## DIRECTIONS FOR THIS TASK
Please copy each line below that contains the word "computer".
BEGIN PROVIDED DATA
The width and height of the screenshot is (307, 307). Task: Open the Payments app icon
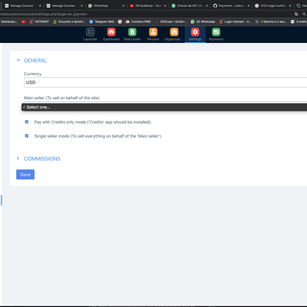(216, 32)
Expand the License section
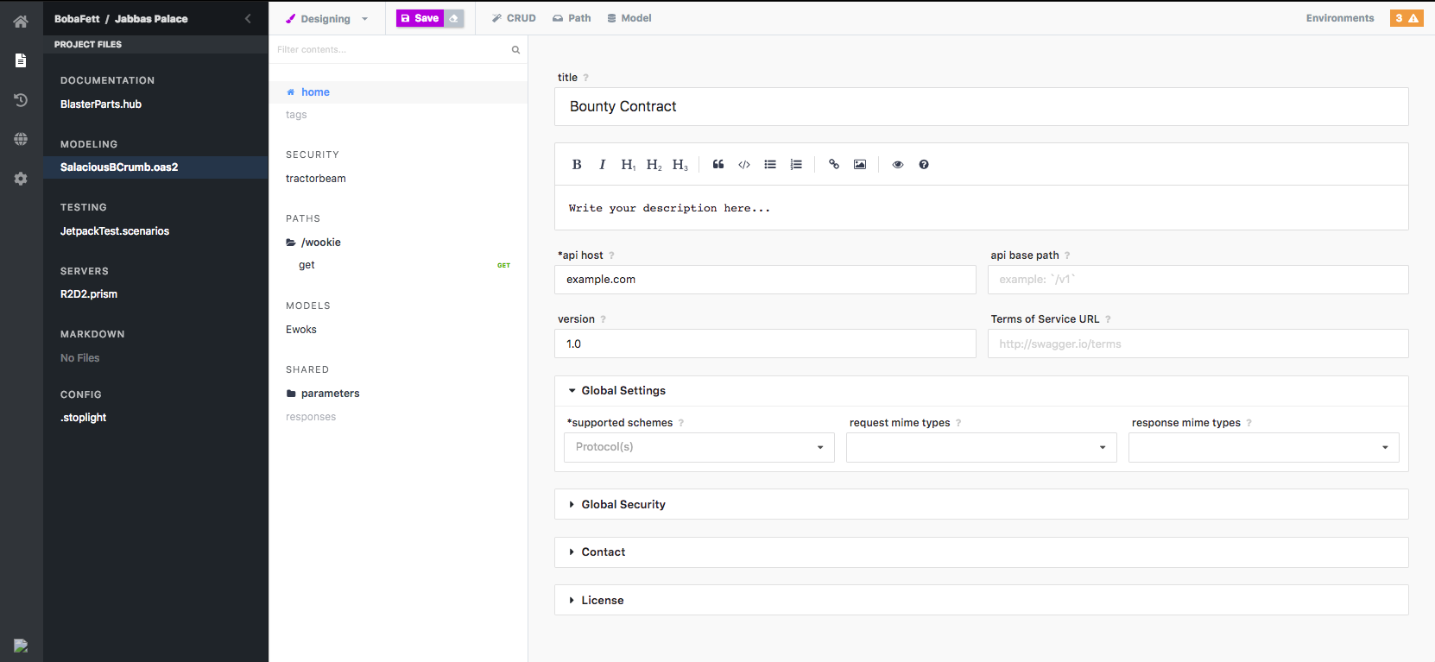The width and height of the screenshot is (1435, 662). 602,600
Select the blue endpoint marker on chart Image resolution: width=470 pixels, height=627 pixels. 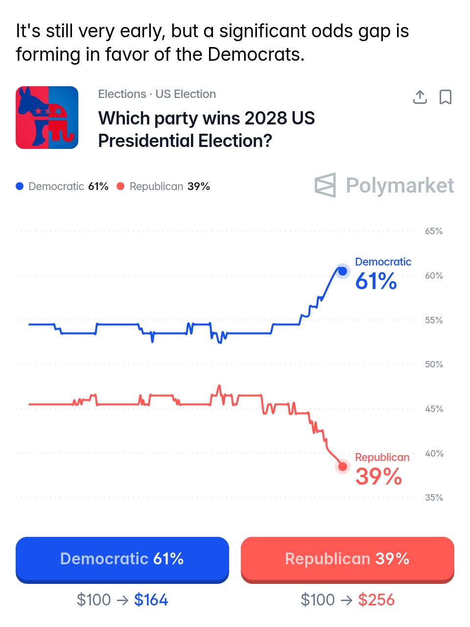pos(343,271)
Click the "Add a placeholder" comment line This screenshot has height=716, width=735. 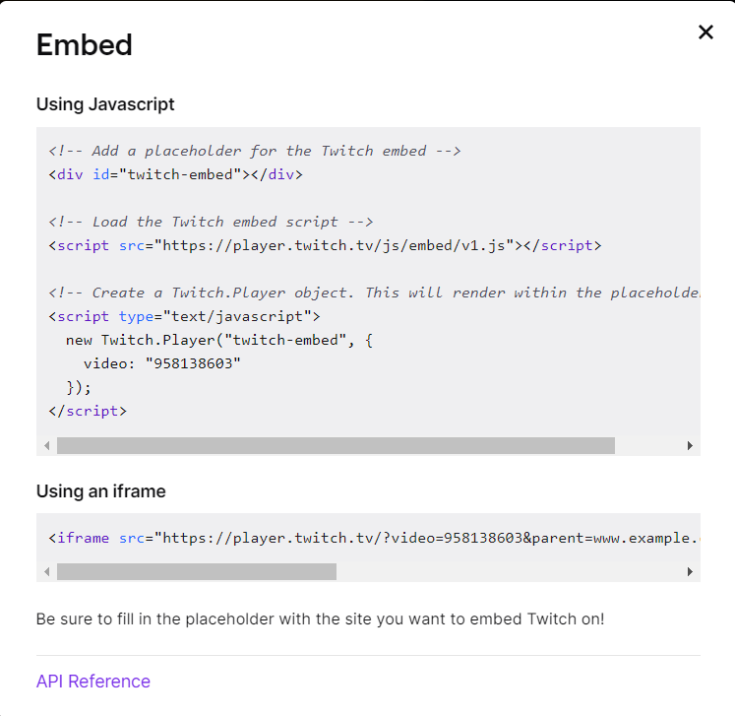tap(255, 151)
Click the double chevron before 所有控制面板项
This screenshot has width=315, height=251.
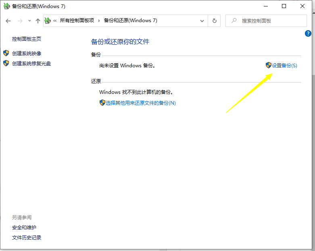coord(55,21)
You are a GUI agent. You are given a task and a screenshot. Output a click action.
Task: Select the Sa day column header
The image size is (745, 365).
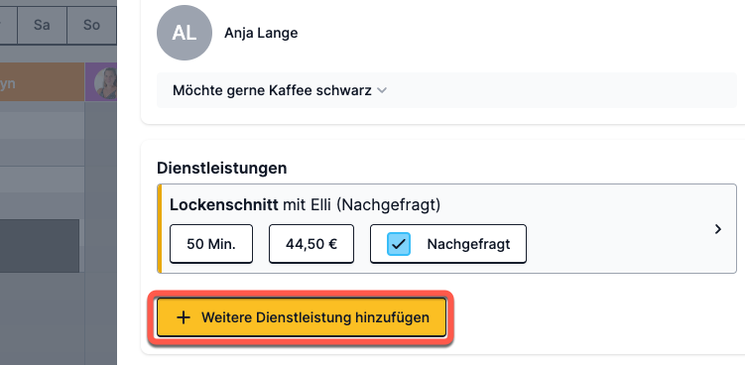pos(42,25)
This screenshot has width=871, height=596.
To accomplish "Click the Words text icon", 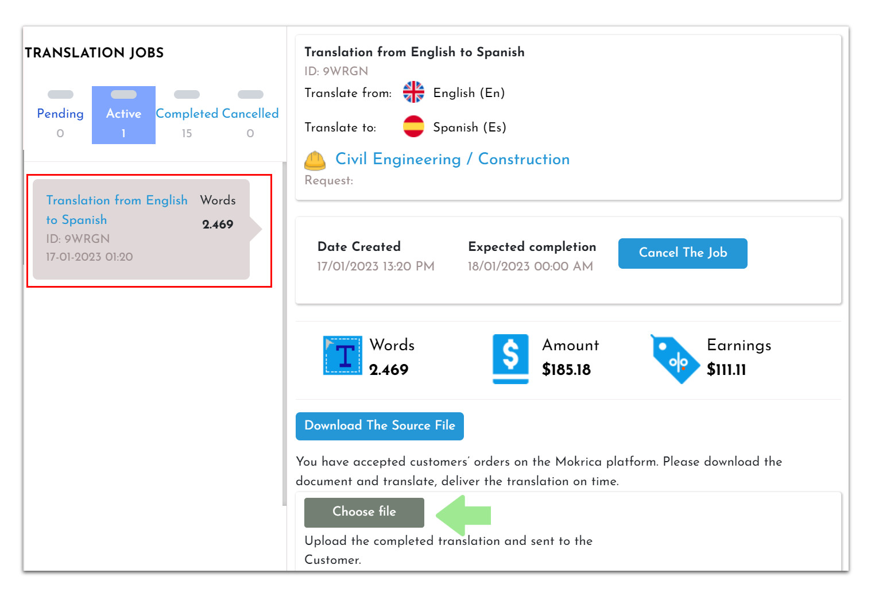I will tap(342, 357).
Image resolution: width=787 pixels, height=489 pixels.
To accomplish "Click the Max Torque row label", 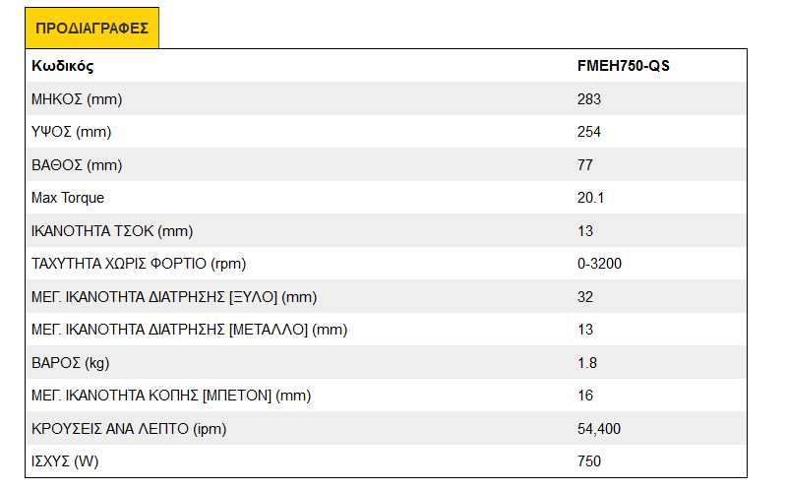I will pos(68,198).
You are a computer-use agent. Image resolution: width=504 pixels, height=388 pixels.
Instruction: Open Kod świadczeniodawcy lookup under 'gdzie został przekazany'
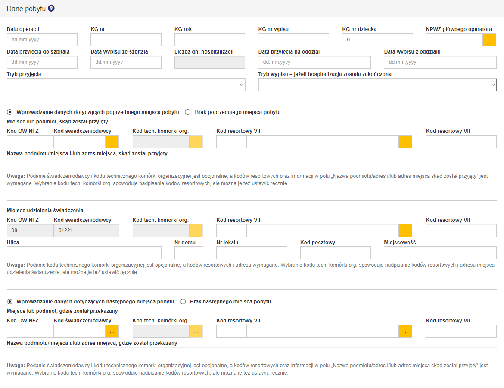[112, 331]
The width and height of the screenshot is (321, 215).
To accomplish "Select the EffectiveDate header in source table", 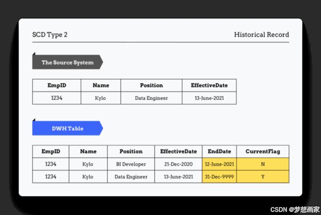I will coord(209,85).
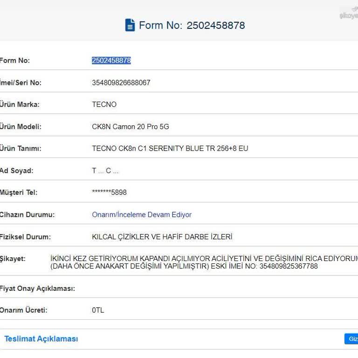Click the İmei/Seri No field label
Image resolution: width=358 pixels, height=358 pixels.
point(21,83)
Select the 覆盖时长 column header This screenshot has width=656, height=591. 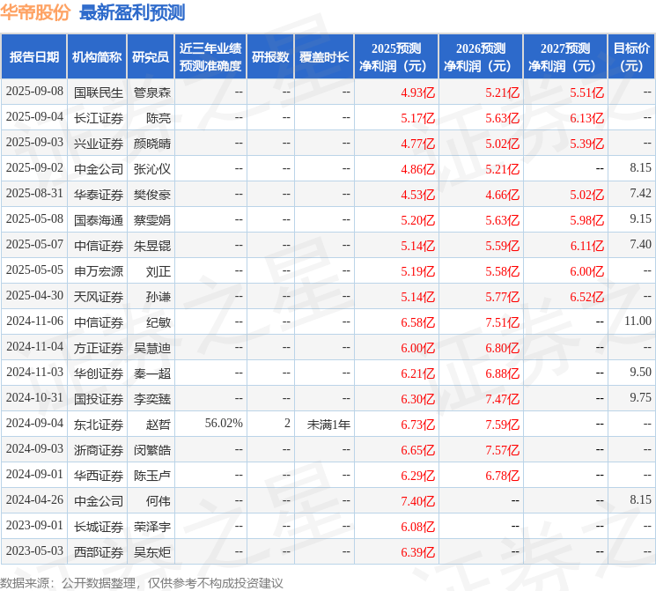click(324, 57)
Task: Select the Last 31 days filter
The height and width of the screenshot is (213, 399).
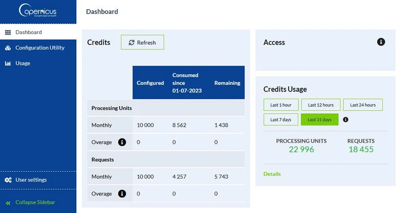Action: pos(319,120)
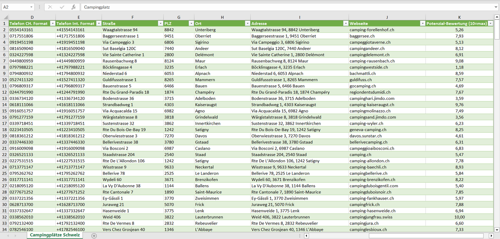
Task: Open the Name Box dropdown arrow
Action: pos(31,7)
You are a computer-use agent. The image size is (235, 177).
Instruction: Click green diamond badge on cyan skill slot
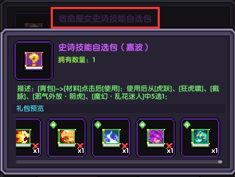pos(187,125)
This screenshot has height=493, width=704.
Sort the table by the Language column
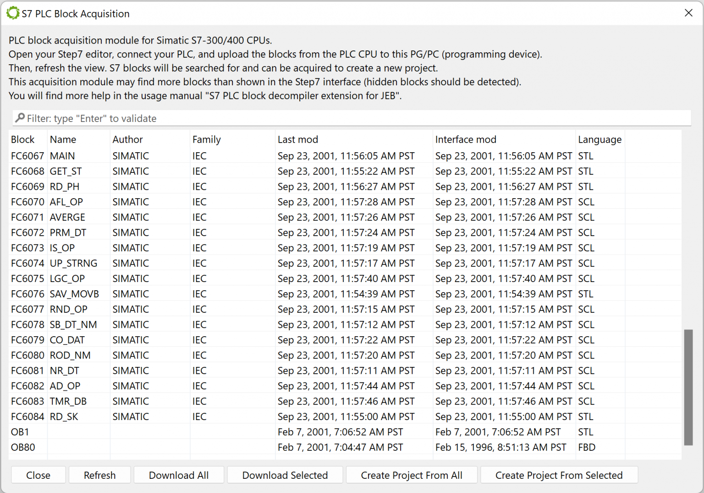[x=600, y=139]
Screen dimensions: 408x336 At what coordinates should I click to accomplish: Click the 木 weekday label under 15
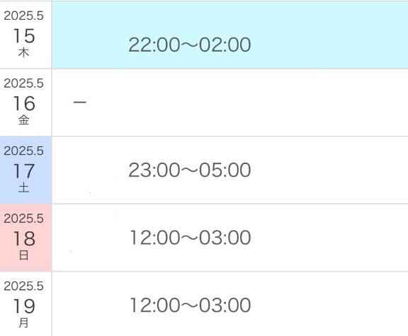tap(23, 53)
END PROVIDED DATA
## TASK RESULT
You are a computer-use agent. Image resolution: width=504 pixels, height=388 pixels.
You are a computer-use agent. The image size is (235, 177).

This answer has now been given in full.